It was only after the cashier declined my card that I checked my balance. Having -$76.61 in your account instantly kills the mood of any evening. It’s this pain that eats away at your insides without you noticing.
When you’re broke and young, people tell you that’s the way it is. You’re busy paying student loans and making mistakes. Fuck that. It’s shit not being able to support yourself, to do what you love, to buy a fucking cookie for your girlfriend.
Poor is when American turns to American’t. I have friends that Harry Potter’d and slept in a closet beneath the stairs. I have friends who had to drop out of school because it was a choice between being homeless and a job. I have friends who were making money to support their families at 16 while juggling class and a dead-end job. They still had to pay rent.
When a bank account punches you in the gut, you’re forced to make decisions. How little can someone eat? Can I live on the couch? It’s the feeling you get when your house is 50 degrees because you can’t turn on the heat. Then you find out that the heat pump is broken anyways because the landlords were cutting corners and you can’t help but laugh.
It’s the hatred you feel to people you don’t even know. People that cashed your check too soon or too late. You swear you had a paycheck coming in. Your package was stolen from in front of your door. It really wasn’t your fault. It wasn’t. You tell yourself. It wasn’t. No one gives a shit. Houses are made on the bones of debt.
It’s the sleep you get when you park your car at a Walmart. You’ve run out of couches to sleep on. You’re about to run out of gas. But you need to tell yourself to push the damn car. Run until your feet bleed. Crawl. Fucking crawl.
But this is being an adult right? You’ve just got to let it happen. Taking three jobs that don’t pay so you can get one job that lets you go after a week. Exposure. We’ll pay you when we get funding. Sorry.
Fuck that. I don’t want to sell your drug. Because in the end it’s all just different kinds of drugs: coffee, alcohol, cigarettes, porn, weed, financial software. It’s all the same in different forms. Money. Not really contributing to anything but continuing addiction. Work. Netflix. Sleep. Repeat.
Turn off, tune out, pick up. Pick up work wherever you can. Forget about it. It’s fine. Everything’s okay. Dreams are something you do when you finally can sleep. Insomnia comes from having energy. You’re not struggling. All you know is happy smiling faces staring from your glowing screen. Beautiful complete people. Social media doesn’t cost a dime.
You tell yourself it’s concentration you lack. It’s the weight that you gained, or the hair that you’re losing. The bald spot no one knows about that you nervously pick at. The acne scars on your face from believing that you can fix it by digging deeper. That’s bullshit.
What you’re scared of telling yourself is that the burnt toast you had this morning, or the parking ticket you got, or the car that splashed you in the rain like you’re in a fucking rom com is all meant to move you.

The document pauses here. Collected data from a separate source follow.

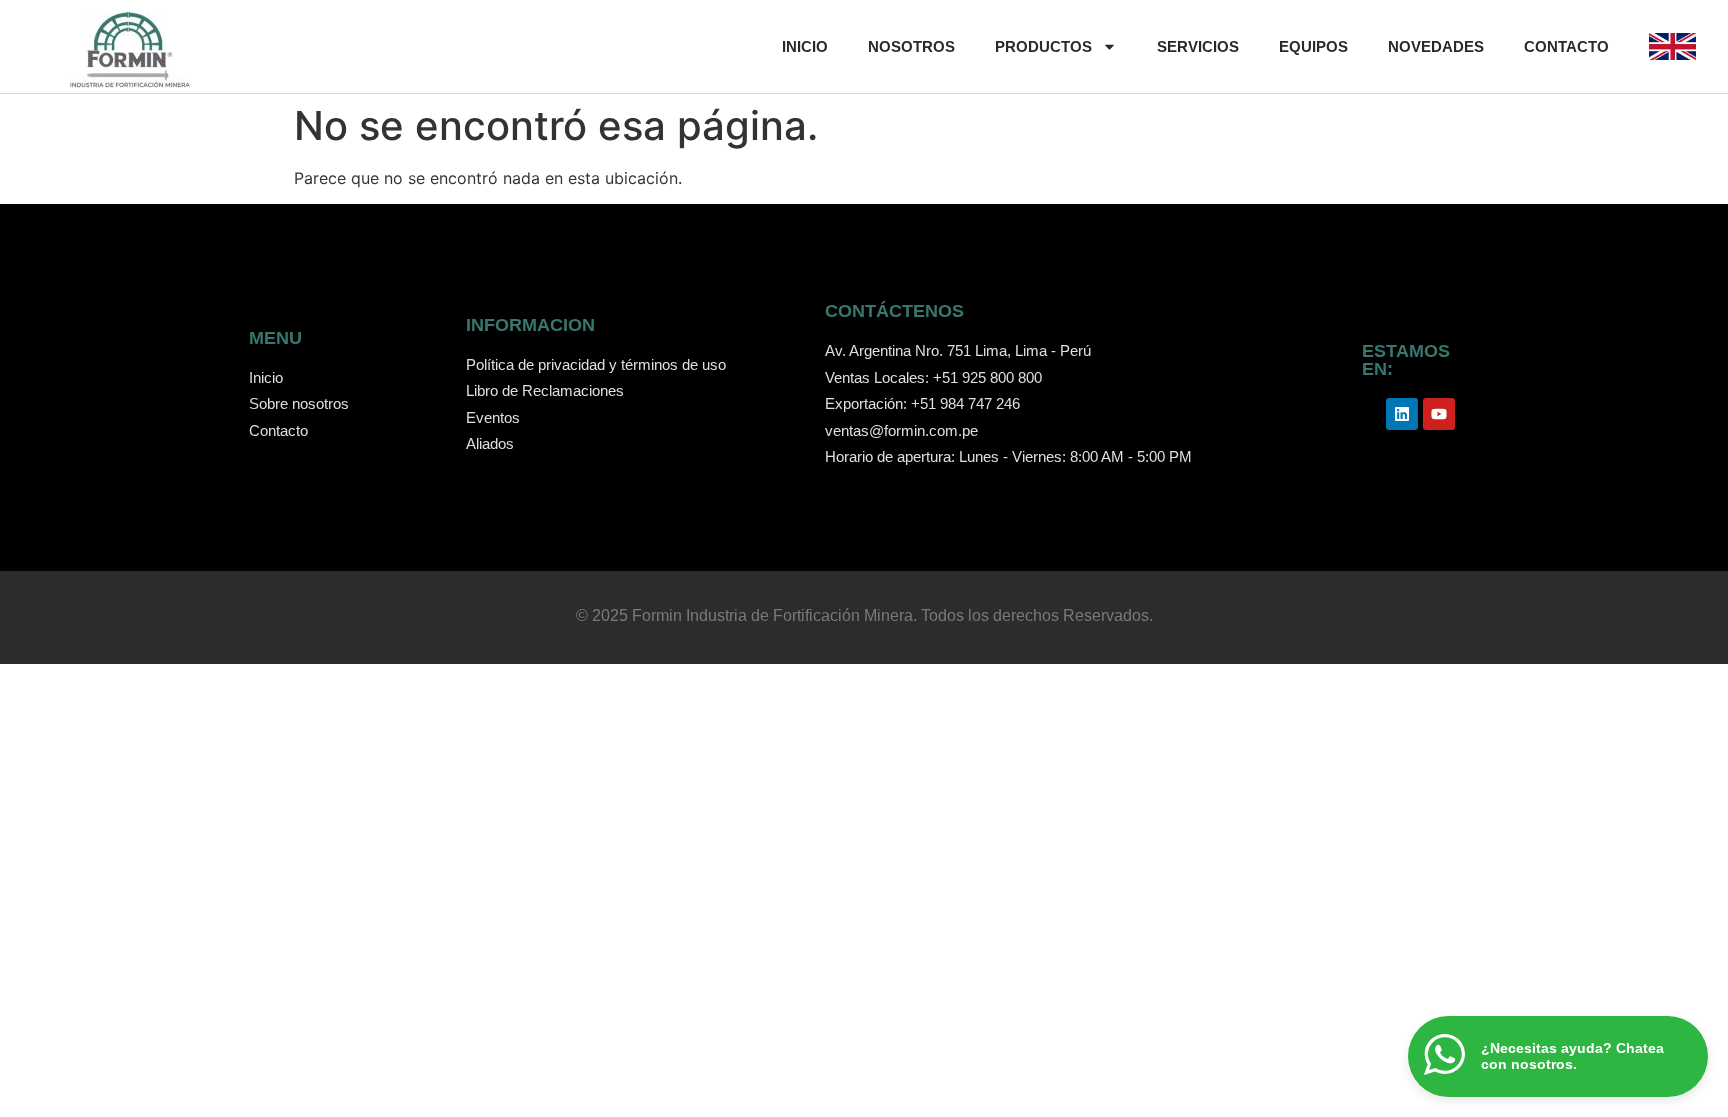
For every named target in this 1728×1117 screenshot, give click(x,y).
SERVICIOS (1198, 46)
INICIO (805, 46)
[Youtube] (1439, 414)
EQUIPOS (1313, 46)
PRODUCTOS (1043, 46)
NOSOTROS (911, 46)
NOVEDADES (1436, 46)
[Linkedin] (1402, 414)
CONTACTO (1566, 46)
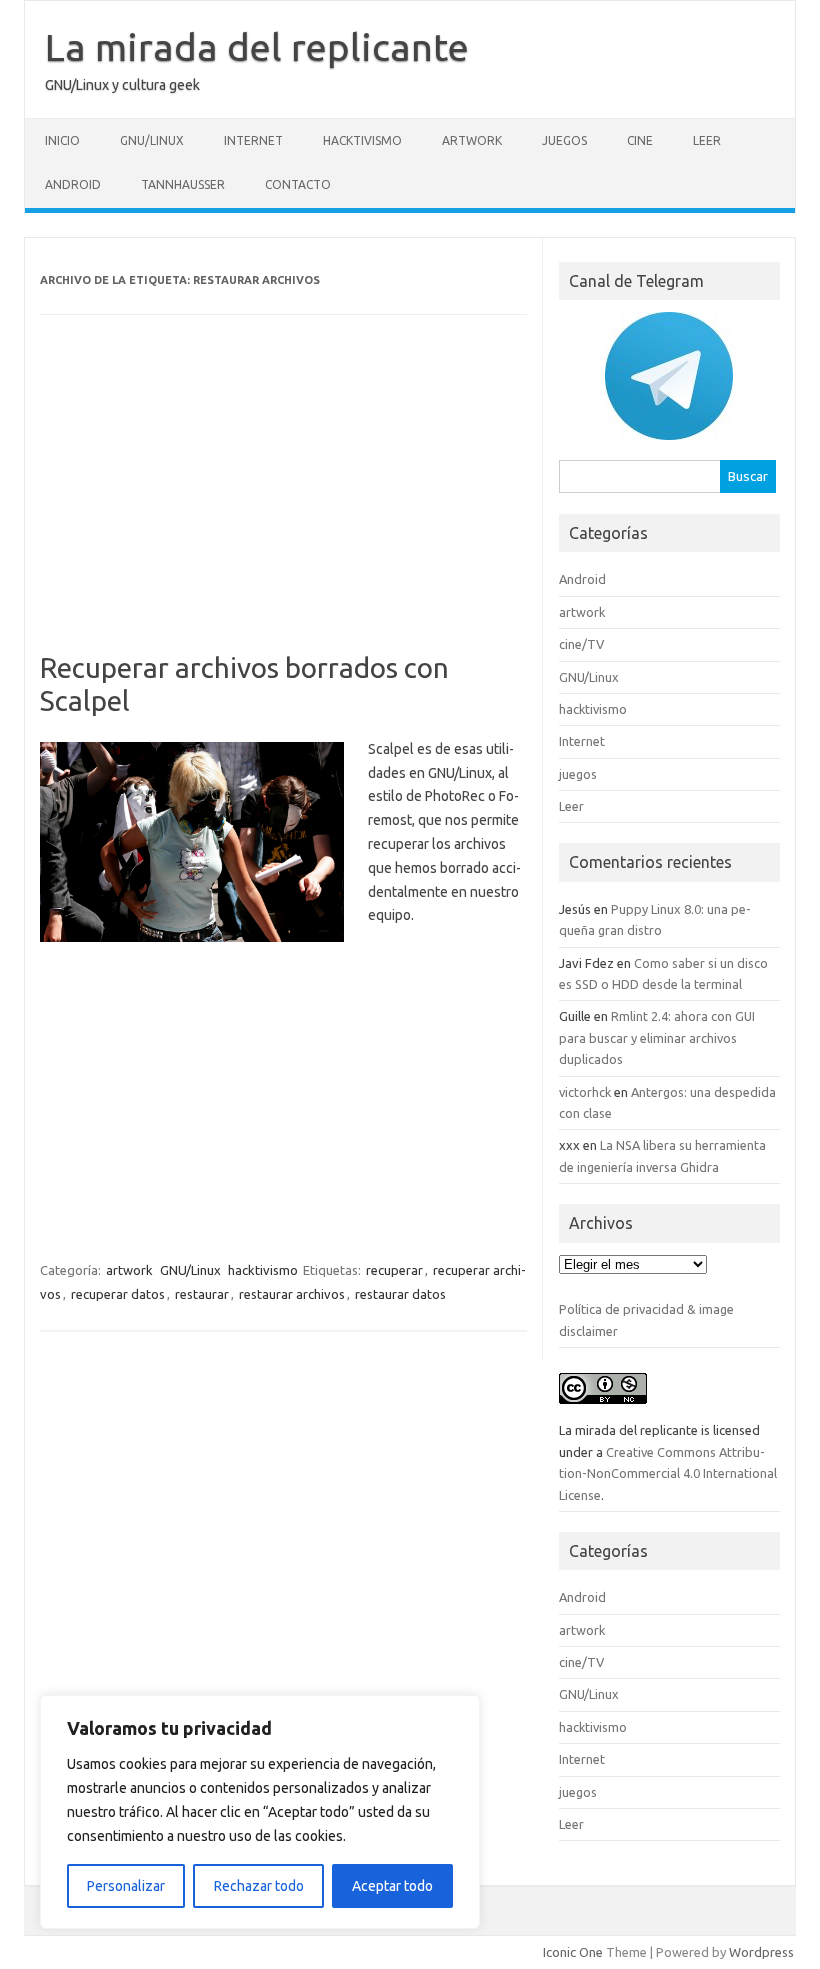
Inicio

This pain, this deep-seated millennial anguish blue-period starving in the streets of America pain, is energy. Let it feed you. When you’re as close to as dead as possible, you find inches of life. This is why I’m not worried:
- I can eat full meals on less than $75/mo. I will not starve.
- I have family and friends who support me. I will not freeze.
- I do not have health problems. I will not die.
- I have access to the world. I will learn. I will create. I will connect.
Many do not have these things. Many have less in their bank account. Many let worries consume them and stop dreaming. Give me time. I will not. ER.